The impasse at NCC comes as the college board of...

The impasse at NCC comes as the college board of trustees failed late last month to agree on any of five finalists for the position of college president. Credit: Howard Schnapp

Contract negotiations between Nassau Community College and its faculty union were declared at an impasse this week and will now go to mediation, the college’s negotiator said.

Attorneys for both sides filed a Declaration of Impasse with the state Public Employment Relations Board on Wednesday after 28 bargaining sessions failed to produce a contract to replace one that expired Aug. 31. The two sides remain divided on wages, benefits and contract language, including a provision that has allowed the college to impose a 5% hike in health premium payments on faculty.

Both sides have agreed on a mediator and will start meeting in June.

“We hope that the mediator will bring about a fair resolution to our contract,” said Faren Siminoff, a history professor and president of the Nassau Community College Federation of Teachers, representing about 450 full-time faculty members, some of whom have mounted rallies and protests at board meetings over the prolonged negotiations.

The faculty also is protesting a health insurance premium hike the college imposed on March 23. The old labor agreement allows the hike to be passed on to faculty members if they are working under an expired contract. 

The hike in premium payments has meant substantial cuts in take-home pay for faculty whose starting wages begin at $60,000 a year, Siminoff said. “This is a pay cut for a full-time professor with a PhD,” she said, noting she’d just received a call from a professor whose monthly take-home was reduced by $660 to $2,600. “It’s cruel.”

The college said in a statement that under the old contract, “if health insurance premiums increase during negotiations, the cost is passed along to those enjoying coverage.” The cost of the state plan rose “significantly” on Jan. 1 and given that the majority of Federation of Teachers members paid nothing toward the cost of health insurance, it said, the “possibility of the college bearing the full cost of the increases [was] untenable.”

The impasse comes as the college board of trustees failed late last month to agree on any of five finalists for the position of college president after a six-month, $100,000 search by the firm R.H. Perry. The firm gave 25 names to a college search committee of faculty, administrators, trustees and others who interviewed 10 candidates in person before selecting five for board consideration.

The trustees have asked two of those not selected out of those 10 to return for further consideration, including public "town hall" type meetings, said John Gross, the outside counsel representing the board. Under SUNY guidelines for community colleges, both SUNY and the community college boards must approve a candidate. 
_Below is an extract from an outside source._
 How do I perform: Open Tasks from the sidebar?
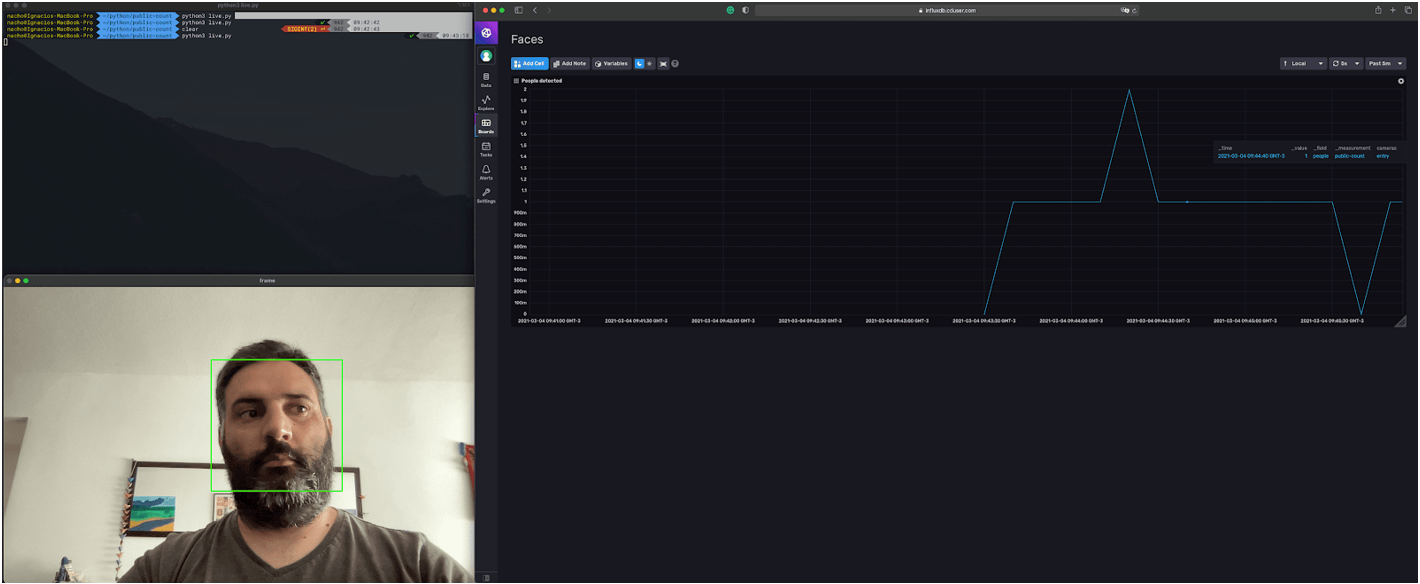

Siminoff also expressed frustration over the presidential search at the Garden City campus, asserting that the five candidates not named finalists by the search committee, on which she serves, were “rejected.”

The board of trustees appears to be bypassing the search committee by asking the search firm to contact two candidates who didn’t make the cut to finalist for further consideration. Under SUNY guidelines, “If the college board of trustees finds none of the finalists acceptable, they may ask for additional names. If none of the alternates proves acceptable, the board may discharge the committee and begin again.” 

The current acting president, Maria Conzatti, will continue in her role while the search continues. She was named interim, then acting president by the board after the previous president, Jermaine Williams, quit in December 2021 to assume the presidency of a Maryland community college.

During a prior presidential search, Conzatti, then an administrator at NCC, was rejected by the then-SUNY chancellor when the NCC board of trustees put forward her name for approval to become president.